Saved data entries:
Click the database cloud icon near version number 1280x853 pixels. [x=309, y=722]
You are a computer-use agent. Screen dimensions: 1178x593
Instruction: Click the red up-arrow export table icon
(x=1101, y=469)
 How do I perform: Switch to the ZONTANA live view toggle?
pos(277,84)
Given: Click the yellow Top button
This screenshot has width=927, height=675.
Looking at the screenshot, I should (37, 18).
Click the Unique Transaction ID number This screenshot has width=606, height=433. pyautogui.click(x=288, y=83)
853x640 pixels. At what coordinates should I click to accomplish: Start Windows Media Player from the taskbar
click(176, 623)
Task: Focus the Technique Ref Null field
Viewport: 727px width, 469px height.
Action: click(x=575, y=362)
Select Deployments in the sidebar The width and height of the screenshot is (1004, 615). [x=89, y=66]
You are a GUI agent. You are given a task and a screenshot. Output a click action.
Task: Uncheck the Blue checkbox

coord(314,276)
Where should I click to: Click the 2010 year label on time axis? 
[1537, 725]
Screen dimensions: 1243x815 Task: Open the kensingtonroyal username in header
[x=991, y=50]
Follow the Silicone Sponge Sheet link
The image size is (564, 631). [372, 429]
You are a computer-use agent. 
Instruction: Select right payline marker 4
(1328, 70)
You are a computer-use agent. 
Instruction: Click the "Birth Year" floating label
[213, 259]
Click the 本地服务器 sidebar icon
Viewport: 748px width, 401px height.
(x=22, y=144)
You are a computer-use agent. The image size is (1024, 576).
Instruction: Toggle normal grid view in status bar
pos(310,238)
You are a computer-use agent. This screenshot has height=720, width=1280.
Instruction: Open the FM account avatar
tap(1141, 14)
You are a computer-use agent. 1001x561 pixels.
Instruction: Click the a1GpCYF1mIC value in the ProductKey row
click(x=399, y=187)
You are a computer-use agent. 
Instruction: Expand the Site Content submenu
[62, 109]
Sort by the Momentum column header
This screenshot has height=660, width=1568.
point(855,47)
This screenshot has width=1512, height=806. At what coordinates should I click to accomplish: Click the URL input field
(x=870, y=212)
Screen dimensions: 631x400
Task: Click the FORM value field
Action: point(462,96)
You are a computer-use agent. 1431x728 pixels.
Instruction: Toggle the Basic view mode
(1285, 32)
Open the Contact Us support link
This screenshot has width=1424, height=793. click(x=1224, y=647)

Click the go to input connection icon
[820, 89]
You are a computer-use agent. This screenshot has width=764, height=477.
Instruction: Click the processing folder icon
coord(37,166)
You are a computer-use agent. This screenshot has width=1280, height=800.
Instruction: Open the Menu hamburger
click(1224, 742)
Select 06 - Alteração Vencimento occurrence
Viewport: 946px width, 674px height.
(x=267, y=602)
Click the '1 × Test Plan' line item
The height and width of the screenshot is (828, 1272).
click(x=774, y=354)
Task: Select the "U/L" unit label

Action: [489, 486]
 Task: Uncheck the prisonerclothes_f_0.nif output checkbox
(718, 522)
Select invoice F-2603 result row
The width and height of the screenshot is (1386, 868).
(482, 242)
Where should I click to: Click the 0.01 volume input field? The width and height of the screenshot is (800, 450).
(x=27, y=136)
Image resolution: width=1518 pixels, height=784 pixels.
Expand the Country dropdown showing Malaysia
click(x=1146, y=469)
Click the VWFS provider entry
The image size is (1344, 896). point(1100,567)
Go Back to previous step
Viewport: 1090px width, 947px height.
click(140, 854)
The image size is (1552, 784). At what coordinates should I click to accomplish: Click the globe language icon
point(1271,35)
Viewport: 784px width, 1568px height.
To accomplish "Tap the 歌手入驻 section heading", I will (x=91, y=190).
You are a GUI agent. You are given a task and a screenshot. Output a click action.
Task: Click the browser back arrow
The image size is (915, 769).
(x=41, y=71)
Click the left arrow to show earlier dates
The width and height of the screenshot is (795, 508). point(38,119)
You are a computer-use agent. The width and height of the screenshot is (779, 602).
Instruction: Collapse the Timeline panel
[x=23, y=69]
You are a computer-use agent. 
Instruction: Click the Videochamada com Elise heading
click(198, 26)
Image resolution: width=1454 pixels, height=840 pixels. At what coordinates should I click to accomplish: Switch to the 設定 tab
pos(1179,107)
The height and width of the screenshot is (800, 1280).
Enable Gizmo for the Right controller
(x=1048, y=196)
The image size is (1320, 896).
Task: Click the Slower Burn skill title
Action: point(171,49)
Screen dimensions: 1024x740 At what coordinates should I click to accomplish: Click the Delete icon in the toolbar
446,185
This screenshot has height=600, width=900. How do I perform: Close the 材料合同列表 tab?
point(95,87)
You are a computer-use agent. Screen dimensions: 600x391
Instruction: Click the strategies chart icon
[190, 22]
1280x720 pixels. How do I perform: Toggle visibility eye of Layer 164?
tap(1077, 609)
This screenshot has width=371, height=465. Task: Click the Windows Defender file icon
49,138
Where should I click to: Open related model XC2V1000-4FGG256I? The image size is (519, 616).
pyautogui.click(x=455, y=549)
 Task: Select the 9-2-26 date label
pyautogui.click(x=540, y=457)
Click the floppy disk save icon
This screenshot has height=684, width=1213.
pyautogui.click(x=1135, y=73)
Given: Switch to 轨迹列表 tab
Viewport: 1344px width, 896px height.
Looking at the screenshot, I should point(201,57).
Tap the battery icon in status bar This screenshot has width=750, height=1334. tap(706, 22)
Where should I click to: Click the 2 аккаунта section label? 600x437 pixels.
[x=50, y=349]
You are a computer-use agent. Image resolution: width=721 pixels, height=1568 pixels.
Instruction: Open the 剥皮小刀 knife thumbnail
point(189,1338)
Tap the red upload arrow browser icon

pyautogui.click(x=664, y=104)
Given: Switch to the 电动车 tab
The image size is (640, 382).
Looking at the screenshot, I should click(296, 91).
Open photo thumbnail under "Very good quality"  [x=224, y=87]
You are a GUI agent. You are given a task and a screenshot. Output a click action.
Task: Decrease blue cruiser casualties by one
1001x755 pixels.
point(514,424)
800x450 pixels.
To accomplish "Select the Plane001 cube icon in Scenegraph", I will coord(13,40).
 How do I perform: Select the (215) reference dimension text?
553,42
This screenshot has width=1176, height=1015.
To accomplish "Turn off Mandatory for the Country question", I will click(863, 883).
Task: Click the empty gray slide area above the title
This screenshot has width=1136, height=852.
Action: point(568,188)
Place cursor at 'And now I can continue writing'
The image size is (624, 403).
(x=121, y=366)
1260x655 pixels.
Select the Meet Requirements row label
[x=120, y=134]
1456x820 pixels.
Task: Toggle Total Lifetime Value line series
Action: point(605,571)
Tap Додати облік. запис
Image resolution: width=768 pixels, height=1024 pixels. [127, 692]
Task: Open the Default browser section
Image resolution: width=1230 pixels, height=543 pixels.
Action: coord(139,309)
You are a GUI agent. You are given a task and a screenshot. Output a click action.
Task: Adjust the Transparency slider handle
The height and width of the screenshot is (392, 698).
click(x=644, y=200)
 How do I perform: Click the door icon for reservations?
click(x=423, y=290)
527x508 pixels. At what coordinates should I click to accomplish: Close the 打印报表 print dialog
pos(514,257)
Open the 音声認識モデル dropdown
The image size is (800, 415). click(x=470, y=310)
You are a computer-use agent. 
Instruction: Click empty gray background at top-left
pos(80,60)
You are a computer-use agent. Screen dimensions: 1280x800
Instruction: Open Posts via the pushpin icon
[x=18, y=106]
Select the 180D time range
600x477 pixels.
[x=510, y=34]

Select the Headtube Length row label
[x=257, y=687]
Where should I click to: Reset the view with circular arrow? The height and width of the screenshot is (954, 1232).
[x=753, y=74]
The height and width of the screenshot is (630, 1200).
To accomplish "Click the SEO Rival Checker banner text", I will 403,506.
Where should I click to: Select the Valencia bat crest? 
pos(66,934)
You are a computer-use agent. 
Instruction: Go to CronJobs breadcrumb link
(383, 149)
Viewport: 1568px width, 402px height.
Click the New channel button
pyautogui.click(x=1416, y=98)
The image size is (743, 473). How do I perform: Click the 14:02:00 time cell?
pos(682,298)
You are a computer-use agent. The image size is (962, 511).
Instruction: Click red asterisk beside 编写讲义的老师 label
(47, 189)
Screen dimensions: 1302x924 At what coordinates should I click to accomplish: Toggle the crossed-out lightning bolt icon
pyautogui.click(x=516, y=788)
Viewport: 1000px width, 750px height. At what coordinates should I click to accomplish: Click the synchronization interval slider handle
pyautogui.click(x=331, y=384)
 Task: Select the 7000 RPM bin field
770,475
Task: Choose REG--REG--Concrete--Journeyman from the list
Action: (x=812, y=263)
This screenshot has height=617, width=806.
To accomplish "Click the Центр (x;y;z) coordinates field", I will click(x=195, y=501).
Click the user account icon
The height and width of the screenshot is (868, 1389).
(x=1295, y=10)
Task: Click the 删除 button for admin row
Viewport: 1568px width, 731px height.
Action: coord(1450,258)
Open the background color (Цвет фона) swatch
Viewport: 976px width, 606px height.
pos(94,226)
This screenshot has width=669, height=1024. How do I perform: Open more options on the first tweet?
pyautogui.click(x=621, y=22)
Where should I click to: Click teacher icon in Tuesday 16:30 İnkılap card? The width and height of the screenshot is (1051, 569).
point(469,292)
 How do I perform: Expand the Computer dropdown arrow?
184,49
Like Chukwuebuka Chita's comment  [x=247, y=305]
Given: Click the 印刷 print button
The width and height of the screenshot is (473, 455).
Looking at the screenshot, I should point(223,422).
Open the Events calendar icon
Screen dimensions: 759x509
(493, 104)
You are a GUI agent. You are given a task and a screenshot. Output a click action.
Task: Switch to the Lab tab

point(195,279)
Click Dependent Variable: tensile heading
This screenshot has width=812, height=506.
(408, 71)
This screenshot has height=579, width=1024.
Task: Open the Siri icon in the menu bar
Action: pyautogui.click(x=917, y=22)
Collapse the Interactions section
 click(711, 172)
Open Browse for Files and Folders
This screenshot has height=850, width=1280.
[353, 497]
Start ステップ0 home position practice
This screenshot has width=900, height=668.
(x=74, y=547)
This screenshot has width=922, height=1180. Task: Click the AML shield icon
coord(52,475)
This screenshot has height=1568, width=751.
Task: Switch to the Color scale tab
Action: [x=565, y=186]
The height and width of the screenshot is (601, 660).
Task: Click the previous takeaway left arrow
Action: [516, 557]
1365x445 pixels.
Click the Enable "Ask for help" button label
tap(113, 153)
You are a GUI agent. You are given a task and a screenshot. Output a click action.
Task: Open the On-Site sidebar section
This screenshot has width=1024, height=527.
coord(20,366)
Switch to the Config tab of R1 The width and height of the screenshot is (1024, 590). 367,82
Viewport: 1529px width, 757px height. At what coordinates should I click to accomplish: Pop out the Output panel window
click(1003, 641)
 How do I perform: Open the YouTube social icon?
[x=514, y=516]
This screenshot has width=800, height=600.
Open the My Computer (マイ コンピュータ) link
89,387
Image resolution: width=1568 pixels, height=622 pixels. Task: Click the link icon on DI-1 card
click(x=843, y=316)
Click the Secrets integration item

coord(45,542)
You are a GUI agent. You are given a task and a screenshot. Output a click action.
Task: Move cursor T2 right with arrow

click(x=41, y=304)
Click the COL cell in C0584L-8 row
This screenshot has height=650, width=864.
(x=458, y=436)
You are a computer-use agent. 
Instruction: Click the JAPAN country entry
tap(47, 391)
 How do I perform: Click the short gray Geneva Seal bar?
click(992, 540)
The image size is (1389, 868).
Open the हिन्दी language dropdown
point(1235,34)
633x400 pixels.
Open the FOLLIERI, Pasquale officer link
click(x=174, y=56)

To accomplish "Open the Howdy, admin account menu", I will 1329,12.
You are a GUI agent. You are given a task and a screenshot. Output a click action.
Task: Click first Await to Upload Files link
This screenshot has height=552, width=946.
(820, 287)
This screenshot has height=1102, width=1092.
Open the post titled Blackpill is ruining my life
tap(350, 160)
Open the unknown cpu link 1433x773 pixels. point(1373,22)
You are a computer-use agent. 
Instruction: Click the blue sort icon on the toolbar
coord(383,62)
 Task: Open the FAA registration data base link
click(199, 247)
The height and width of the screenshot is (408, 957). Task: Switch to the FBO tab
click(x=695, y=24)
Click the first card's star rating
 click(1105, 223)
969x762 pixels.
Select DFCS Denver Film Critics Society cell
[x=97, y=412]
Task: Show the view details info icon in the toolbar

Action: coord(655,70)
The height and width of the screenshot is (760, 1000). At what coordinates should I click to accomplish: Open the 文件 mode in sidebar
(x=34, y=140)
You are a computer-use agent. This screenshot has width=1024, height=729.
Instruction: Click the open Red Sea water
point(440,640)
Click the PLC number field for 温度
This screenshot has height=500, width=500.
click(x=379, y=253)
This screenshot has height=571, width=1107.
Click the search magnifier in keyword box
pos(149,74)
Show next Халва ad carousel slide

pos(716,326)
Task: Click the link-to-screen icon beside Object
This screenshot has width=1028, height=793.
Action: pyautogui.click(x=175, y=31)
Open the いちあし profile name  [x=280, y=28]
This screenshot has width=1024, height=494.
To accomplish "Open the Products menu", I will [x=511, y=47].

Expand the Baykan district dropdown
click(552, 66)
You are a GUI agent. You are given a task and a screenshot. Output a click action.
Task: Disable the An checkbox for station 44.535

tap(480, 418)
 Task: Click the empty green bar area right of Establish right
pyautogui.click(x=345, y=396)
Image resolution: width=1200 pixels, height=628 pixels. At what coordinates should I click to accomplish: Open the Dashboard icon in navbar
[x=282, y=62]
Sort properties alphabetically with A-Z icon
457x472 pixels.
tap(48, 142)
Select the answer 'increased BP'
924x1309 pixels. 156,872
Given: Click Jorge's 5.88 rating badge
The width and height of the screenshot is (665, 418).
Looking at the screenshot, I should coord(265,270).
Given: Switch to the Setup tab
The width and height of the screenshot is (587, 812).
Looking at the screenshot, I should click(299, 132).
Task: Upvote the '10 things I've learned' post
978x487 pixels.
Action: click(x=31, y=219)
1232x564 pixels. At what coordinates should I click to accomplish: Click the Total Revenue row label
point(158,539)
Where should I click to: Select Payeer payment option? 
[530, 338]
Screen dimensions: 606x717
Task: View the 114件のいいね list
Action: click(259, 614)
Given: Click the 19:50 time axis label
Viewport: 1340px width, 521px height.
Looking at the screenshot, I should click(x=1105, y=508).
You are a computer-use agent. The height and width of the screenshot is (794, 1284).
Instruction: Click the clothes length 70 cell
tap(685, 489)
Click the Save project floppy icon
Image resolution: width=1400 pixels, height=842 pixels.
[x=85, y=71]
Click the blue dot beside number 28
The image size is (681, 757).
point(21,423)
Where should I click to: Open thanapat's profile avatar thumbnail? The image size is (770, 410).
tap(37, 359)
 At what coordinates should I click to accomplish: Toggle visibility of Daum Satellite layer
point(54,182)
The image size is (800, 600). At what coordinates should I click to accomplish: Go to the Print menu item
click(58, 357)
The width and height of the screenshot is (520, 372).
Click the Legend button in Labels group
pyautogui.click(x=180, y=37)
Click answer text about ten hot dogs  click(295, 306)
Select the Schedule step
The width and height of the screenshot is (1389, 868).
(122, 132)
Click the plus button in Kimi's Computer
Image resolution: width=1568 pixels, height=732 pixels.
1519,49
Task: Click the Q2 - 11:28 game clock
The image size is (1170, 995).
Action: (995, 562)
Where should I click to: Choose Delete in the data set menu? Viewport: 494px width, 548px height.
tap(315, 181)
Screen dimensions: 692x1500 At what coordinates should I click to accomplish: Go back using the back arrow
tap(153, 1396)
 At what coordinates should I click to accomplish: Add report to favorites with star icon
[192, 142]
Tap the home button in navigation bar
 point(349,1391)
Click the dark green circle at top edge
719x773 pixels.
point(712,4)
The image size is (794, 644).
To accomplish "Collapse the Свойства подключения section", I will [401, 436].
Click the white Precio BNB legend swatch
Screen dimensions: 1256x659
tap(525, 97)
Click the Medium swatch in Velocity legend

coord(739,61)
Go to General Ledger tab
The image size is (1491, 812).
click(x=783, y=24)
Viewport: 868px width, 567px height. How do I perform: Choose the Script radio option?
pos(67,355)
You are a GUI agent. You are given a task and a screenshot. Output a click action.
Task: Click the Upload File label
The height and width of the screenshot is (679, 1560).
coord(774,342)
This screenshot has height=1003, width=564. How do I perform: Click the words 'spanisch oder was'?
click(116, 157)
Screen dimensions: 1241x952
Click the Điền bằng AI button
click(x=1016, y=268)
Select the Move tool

TASK STATEMENT - Of the lines above, show those in which "admin" appears.

RESULT -
Task: Click the 删除 button for admin row
To accomplish "Open the Howdy, admin account menu", I will 1329,12.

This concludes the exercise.